The purpose of these Schools was for the Party comrades to study and be educated on the Constitution of the Indian Republic in all its aspects. The Party considers this very necessary given that the bourgeoisie swears by it and demands that every Indian venerates it blindly, so that any proposal to review it critically is treated as “anti-national.” To accept or reject something, one must first be informed on the subject.
The Constitution is the fundamental law of the land. It is the basis on which the different institutions of the Republic are legitimized, it defines the relations of these institutions with one another, it defines the rights and duties of the citizens, and it defines where sovereignty lies, amongst other things. All of us have read the Preamble to the Constitution that declares “we the people give to ourselves this Constitution”. The School clarified that exactly the opposite had happened – it was drafted by a Constituent Assembly whose members were not elected by the Indian people but were selected from amongst the members of the Provincial Assemblies under the colonial state. These members were themselves elected on the basis of extremely limited franchise, with the right to vote extremely restricted on the basis of educational and property qualifications. The Indian bourgeoisie, the class which had collaborated with the British, and who was handed over the reins of power of a partitioned India by the colonialists, drafted a Constitution that would legitimise its rule. It is the rule of a powerful minority over the majority of workers and peasants. Neither did the workers and peasants of India draft this Constitution, nor is there any mechanism in this Constitution, to enable the workers and peasants to give to themselves a Constitution that will defend their rights by ensuring their rule in place of the rule of the bourgeoisie.

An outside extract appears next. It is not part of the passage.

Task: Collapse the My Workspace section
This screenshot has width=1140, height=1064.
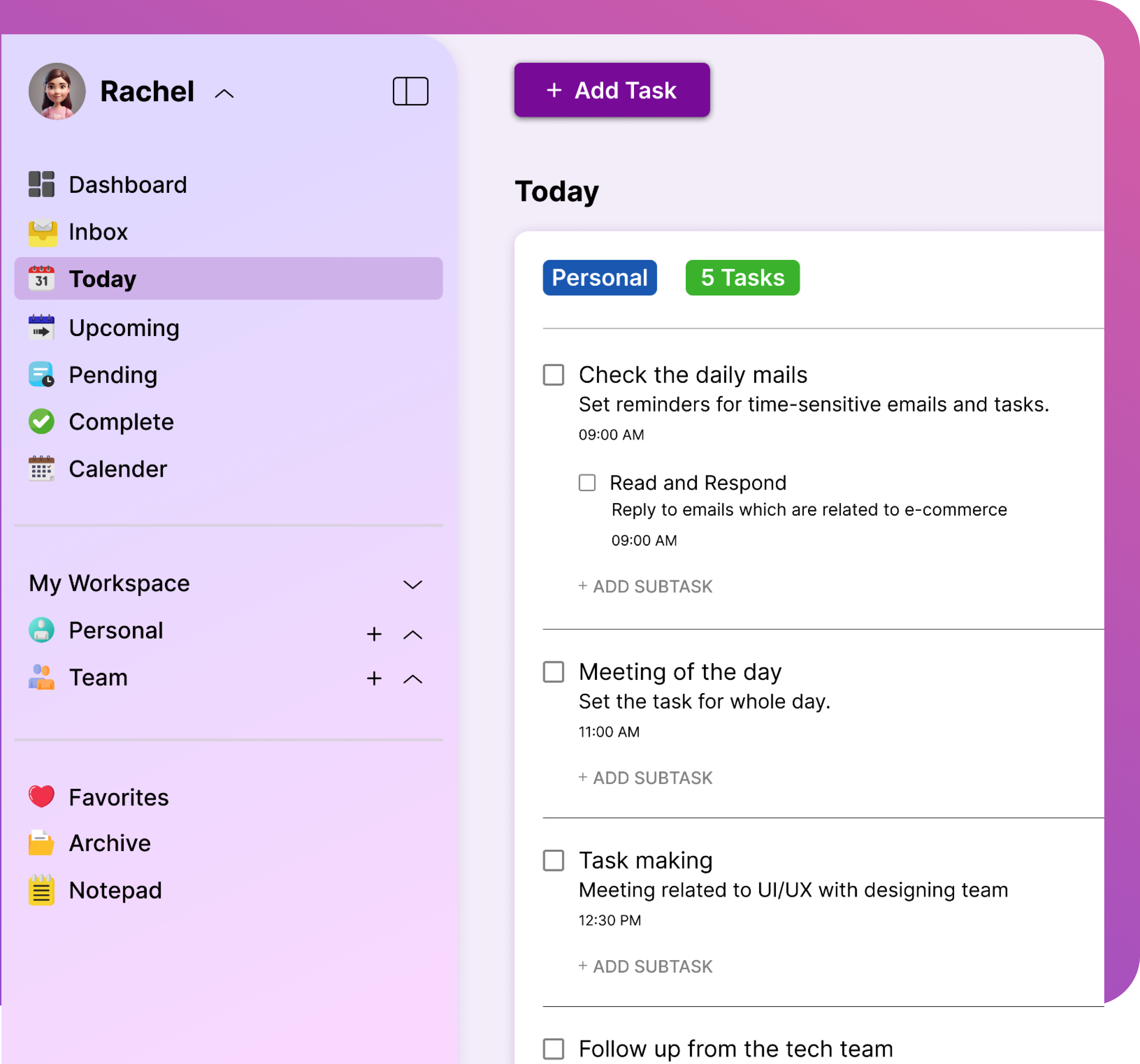Action: (412, 584)
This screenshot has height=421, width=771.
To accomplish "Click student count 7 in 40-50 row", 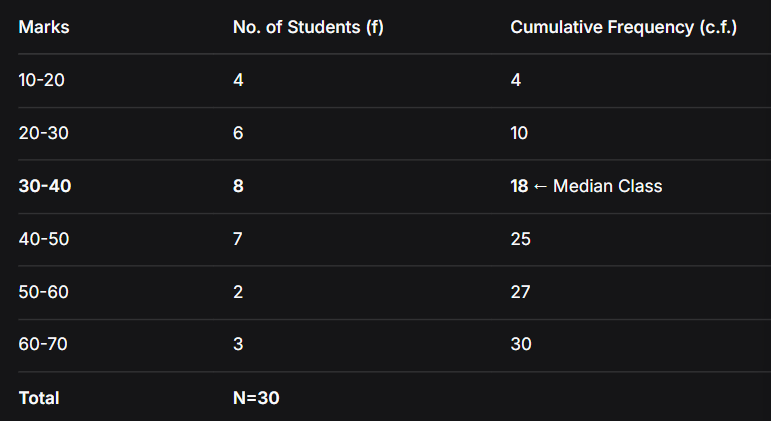I will pos(238,239).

The Indian Constitution did not make a break with colonial rule. On the contrary, every vestige of the colonial legacy has been maintained in the Republic and its institutions because it was eminently suited for the bourgeoisie to preserve its rule, in place of the colonial rule. The presentation at the Schools informed comrades of the debates in the Constituent Assembly to understand the perspective with which the various provisions were formulated and how subsequent amendments were made to make it more effective in preserving and strengthening the institutions of bourgeois rule.
The bourgeoisie claims that the Constitution is a very sacred document that has to be taken as gospel truth and that it cannot be challenged. The working class on the other hand has to understand the fact that this Constitution cannot defend its rights and interests, or the rights and interests of the peasantry and other exploited and oppressed sections of our people. The Constitution does not even acknowledge the existence of nations and nationalities not to speak of their collective rights. The toilers and tillers of this land can see from their own experience that their rights and freedoms are severely curtailed and negated by this Constitution and the system that it upholds. The Terrorist and Disruptive Activities Act (TADA), preventive detention and several black laws have been legitmised by introducing exceptions to the provisions in the Constitution dealing with civil and political rights. The Constitution even allows the government at the centre to ride roughshod over resolutions of the state assemblies to withdraw such black laws.
The eager participants of the Schools, who were carefully listening to and making notes during the presentations, raised many questions and sought clarifications. Their enthusiasm was unwavering right through the two days of each School. In conclusion, all the comrades acknowledged that what they had learnt from the School was in stark contrast with what they had been taught through school and college in political science and civics. There was a demand from all the comrades that we need more such schools and more discussions on the Constitution and subjects which will educate us so we can learn from our history to better understand the present and chart our course for the future.